I agree with a lot of this post. In particular, getting more precision in timelines is probably not going to help much with persuading most people, or in influencing most of the high-level strategic questions that Miles mentions. I also expect that it's going to be hard to get much better predictions than we have now: much of the low-hanging fruit has been plucked. However, I'd personally find better timelines quite useful for prioritizing my technical research agenda problems to work on. I might be in a minority here, but I suspect not that small a one (say 25-50% of AI safety researchers).

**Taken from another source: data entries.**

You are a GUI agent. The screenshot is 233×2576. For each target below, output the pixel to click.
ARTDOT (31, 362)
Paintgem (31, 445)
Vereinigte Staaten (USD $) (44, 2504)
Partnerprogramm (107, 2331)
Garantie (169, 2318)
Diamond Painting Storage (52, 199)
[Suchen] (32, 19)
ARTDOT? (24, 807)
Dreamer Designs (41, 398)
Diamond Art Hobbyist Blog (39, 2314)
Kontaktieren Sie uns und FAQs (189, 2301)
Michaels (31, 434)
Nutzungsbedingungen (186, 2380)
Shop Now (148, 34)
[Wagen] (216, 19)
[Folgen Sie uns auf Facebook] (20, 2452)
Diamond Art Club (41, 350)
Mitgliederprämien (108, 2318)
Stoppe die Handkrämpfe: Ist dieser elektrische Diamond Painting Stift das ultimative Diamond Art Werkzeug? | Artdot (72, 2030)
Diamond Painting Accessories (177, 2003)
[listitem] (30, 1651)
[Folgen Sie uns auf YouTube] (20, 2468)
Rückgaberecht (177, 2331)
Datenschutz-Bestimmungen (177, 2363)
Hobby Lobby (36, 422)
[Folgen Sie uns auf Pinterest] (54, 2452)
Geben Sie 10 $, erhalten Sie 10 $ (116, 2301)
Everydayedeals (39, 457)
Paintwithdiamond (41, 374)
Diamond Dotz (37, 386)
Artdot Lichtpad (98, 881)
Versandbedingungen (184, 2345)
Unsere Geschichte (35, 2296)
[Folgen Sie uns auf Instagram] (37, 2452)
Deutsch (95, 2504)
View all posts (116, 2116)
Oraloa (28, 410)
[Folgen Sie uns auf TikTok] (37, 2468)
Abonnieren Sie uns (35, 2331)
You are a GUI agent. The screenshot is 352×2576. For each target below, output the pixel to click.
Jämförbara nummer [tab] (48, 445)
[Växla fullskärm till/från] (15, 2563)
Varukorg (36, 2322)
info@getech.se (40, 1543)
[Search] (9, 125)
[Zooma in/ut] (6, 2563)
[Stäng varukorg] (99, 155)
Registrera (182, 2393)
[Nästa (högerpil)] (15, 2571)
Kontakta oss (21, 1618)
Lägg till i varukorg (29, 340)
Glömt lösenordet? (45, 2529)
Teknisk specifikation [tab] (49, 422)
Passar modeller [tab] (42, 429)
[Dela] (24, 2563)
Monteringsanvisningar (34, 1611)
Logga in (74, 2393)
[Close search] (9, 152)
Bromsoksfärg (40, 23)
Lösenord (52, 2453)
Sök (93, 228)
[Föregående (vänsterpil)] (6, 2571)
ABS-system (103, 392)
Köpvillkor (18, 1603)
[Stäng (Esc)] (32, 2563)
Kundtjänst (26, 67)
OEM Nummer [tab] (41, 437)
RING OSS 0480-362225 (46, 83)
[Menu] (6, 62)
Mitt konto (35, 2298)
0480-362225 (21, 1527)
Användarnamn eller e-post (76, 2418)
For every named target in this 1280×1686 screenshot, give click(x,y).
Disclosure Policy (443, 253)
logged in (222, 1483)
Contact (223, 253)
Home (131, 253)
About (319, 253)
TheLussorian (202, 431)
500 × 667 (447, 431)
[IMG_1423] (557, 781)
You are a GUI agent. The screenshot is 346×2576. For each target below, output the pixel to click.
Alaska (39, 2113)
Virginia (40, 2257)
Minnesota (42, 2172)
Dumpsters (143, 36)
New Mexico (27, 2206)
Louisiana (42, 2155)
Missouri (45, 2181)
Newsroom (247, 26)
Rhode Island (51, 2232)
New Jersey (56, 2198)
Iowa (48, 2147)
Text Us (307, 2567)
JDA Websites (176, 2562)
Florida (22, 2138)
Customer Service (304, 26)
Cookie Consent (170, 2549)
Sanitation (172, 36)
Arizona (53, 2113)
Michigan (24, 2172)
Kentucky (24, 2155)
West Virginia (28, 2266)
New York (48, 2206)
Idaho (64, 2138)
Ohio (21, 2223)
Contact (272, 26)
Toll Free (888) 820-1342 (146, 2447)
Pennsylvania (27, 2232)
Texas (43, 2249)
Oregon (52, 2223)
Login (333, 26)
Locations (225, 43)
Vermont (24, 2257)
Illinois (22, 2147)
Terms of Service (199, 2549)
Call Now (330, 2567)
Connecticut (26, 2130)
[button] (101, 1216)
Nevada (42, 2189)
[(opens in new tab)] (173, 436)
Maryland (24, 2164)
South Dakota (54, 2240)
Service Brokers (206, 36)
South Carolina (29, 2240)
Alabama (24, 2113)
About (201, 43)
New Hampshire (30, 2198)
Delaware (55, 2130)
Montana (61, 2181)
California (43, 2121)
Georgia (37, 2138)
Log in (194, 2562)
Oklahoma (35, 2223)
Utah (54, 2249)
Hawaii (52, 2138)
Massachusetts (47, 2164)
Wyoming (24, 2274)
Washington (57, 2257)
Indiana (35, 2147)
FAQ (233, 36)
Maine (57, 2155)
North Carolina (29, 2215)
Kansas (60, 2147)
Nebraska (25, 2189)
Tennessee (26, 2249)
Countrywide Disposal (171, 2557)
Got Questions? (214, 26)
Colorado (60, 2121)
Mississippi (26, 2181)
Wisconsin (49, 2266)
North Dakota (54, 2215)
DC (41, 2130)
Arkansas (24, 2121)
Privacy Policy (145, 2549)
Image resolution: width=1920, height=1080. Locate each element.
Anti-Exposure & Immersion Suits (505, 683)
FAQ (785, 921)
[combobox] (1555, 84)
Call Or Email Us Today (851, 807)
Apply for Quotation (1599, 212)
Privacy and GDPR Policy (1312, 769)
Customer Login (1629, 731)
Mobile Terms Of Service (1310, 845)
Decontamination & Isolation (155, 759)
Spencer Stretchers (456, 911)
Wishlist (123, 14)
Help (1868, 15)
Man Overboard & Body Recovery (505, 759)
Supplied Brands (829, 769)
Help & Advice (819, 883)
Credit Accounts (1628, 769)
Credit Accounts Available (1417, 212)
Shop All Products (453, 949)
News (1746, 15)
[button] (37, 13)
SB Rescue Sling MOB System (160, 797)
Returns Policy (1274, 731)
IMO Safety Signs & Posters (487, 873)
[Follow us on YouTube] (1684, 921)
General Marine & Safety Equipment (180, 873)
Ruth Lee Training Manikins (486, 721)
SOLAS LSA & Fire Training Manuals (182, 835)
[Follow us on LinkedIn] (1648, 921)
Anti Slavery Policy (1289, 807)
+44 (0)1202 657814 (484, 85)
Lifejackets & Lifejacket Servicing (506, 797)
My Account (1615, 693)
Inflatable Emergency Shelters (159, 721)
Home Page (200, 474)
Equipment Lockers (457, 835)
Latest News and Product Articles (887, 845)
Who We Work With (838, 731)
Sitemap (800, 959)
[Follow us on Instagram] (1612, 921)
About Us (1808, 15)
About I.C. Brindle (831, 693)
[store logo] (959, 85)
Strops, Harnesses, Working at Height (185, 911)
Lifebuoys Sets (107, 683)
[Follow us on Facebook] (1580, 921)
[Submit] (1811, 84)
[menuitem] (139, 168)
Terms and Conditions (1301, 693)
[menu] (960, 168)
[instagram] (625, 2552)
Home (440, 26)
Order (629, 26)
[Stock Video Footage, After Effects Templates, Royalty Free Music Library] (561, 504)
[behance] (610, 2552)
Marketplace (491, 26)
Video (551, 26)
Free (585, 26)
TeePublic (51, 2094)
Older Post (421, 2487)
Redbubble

There's two main ways timelines influence what I would want to work on. First, it directly changes the "deadline" I am working towards. If I thought the deadline was 5 years, I'd probably work on scaling up the most promising approaches we have now -- warts and all.  If I thought it was 10 years away, I'd try and make conceptual progress that could be scaled in the future. If it was 20 years away, I'd focus more on longer-term field building interventions: clarifying what the problems are, helping develop good community epistemics, mentoring people, etc. I do think what matters here is something like the log-deadline more than the deadline itself (5 vs 10 is very decision relevant, 20 vs 25 much less so) which we admittedly have a better sense of, although there's still some considerable disagreement.

The second way timelines are relevant is that my prediction on how AI is developed changes a lot conditioned on timelines. I think we should probably just try to forecast or analyze how-AI-is-developed directly -- but timelines are perhaps easier to formalize. If timelines are less than 10 years I'd be confident we develop it within the current deep learning paradigm. More than that and possibilities open up a lot. So overall longer timelines would push me towards more theoretical work (that's generally applicable across a range of paradigms) and taking bets on underdog areas of ML . There's not much research into, say, how to align an AI built on top of a probabilistic programming language. I'd say that's probably not a good use of resources right now -- but if we had a confident prediction human-level AI was 50 years away, I might change my mind.